X-Men has always ladled on the internal tensions: Rogue's inability to touch another person, Cyclops' inability to look anyone in the eye, Professor X's inability to use his powers without violating his own moral code, Mystique's inability to settle on a form that does not disgust the world, Magneto's inability to reconcile his fight for survival with his friendship with Charles. These are Alan Moore's 'superhero but with a bad leg' 2-dimensional characters to be sure, but this is comic books and they work. 

In this light it is a surprise that Wolverine, who is on the face of it quite a weak character (kills people but then feels a bit bad about it), has proved so strong. I think the secret is his effective immortality and his lack of memory. It makes Wolverine a character disassociated from the world. He lives entirely in the present with no investment in the future. His tensions is his inability to reconcile his morality with his nihilism. He can protect but cannot belong. Only his anger makes him fight.

You also can't downplay the role of Hugh Jackman who has always been the chief source of humour and charm in all the (generally strong) X-Men casts, only Patrick Stewart's chummy sparring with Ian Mckellen has been more fun to watch.

An old and fading Wolverine makes perfect sense then. He's always been old so the only place for the character to go is to finally die. To truly be in the world he has to leave it.
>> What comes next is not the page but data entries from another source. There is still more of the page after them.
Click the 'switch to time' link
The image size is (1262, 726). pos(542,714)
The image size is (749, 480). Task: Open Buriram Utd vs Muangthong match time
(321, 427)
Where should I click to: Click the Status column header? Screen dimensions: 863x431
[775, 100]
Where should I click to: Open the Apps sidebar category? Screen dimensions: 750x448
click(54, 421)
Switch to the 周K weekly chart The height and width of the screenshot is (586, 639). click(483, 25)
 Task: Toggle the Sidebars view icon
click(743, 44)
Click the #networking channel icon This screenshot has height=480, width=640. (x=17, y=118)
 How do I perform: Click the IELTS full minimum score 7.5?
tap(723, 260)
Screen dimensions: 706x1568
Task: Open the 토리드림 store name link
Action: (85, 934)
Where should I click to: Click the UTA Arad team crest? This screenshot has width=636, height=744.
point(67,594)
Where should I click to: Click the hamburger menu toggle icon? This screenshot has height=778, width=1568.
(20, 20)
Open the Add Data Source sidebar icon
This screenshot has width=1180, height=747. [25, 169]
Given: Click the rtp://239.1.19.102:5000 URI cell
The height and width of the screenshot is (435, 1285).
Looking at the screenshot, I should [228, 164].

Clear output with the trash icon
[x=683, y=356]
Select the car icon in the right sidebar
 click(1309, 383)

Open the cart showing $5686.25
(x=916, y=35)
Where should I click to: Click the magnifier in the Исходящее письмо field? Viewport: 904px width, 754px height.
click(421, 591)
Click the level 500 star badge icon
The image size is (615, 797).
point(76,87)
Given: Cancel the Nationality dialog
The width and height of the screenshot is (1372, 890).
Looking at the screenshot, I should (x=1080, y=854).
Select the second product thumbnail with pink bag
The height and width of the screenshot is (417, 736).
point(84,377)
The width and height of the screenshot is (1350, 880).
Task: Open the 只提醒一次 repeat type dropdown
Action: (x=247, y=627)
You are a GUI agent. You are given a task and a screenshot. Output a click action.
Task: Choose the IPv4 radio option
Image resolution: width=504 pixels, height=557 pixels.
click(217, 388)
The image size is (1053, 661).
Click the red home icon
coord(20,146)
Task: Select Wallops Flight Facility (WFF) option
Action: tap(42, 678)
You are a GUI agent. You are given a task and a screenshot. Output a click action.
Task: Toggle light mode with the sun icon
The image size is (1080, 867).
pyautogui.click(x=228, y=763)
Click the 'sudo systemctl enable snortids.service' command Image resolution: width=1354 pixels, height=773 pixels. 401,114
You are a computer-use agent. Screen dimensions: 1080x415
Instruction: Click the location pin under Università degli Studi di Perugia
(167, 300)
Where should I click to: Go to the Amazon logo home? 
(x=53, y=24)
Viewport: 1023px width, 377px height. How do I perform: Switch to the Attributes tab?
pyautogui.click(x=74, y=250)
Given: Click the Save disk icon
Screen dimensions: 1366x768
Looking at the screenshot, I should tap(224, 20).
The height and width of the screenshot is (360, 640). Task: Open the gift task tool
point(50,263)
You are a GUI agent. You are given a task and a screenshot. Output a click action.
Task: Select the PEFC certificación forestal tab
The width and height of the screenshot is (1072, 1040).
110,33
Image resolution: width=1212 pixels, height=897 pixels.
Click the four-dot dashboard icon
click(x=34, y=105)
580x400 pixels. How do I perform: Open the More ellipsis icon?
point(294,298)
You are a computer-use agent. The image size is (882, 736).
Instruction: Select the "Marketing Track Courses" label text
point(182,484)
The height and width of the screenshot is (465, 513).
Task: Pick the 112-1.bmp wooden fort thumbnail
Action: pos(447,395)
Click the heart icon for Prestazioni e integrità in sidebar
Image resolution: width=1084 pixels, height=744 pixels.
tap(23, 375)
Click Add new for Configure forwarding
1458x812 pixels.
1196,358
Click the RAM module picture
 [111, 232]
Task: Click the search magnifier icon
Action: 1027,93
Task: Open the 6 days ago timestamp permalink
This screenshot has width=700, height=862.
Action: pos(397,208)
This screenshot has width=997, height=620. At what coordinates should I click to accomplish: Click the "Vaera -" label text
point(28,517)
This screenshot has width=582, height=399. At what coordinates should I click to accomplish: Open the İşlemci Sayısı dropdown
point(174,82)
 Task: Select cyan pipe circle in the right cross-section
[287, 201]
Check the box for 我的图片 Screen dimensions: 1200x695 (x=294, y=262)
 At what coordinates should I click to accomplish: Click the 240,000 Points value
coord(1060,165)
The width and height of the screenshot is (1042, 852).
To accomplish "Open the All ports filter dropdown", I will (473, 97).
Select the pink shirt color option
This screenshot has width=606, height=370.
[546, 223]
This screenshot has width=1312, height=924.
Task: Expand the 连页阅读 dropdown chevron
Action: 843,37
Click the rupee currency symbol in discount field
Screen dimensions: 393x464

When he know's he's going to die he worries about those he'll leave behind.

X-Men has always worked well because the mutants are an all purpose metaphor for oppression, racial when they can't pass - homophobic when they can, and the argument about how to fight it (Martin Luther King vs Malcolm X in a transposition of the role and the initial). 

This one is obviously meant to be viewed through the lens of immigration, the border with Mexico is a prominent background feature, Laura is fleeing toward asylum in Canada, but it's a theme not the plot. There are no excitable fox-news style cutaways vilifying mutants, there is no sense of the general public being afraid of them (quite the opposite in fact). The movie avoids politics and focuses on the characters, which is what makes it feel like something more than a comic-book movie, which is why the comic-book aspects of it (far better than robot samurai or any of Magneto's silly macguffins though they may be) grate a little.

Could Laura had been, say, Logan's daughter from just a fling, not a genetic experiment? Could it be, say, the police pursuing her rather than a shadowy force of cyborg soldiers? Maybe because of something as prosaic as a murder? Or simply because she's only a child and her legal guardians want her back? The situation escalating because of her and Wolverine's tendency to solve problems by slicing throats. Could the final bad guy have been not yet another mutant but, say, a swat team and Wolverine's own weakened state?

The best bits would still be there, Logan and Charles would still swear at each other in a filling-station toilet. Daddy and daughter would still team up to stab people at the end. They would still watch Shane in a casino hotel room. But would it still have been an X-Men movie? I guess not. And maybe if the rest of it became more serious then it would be the silliness of Wolverine and the Professor that grated.

And so it has it's own tension; its inability to be as good as it could without becoming something else entirely. But maybe that's actually what makes it so strong.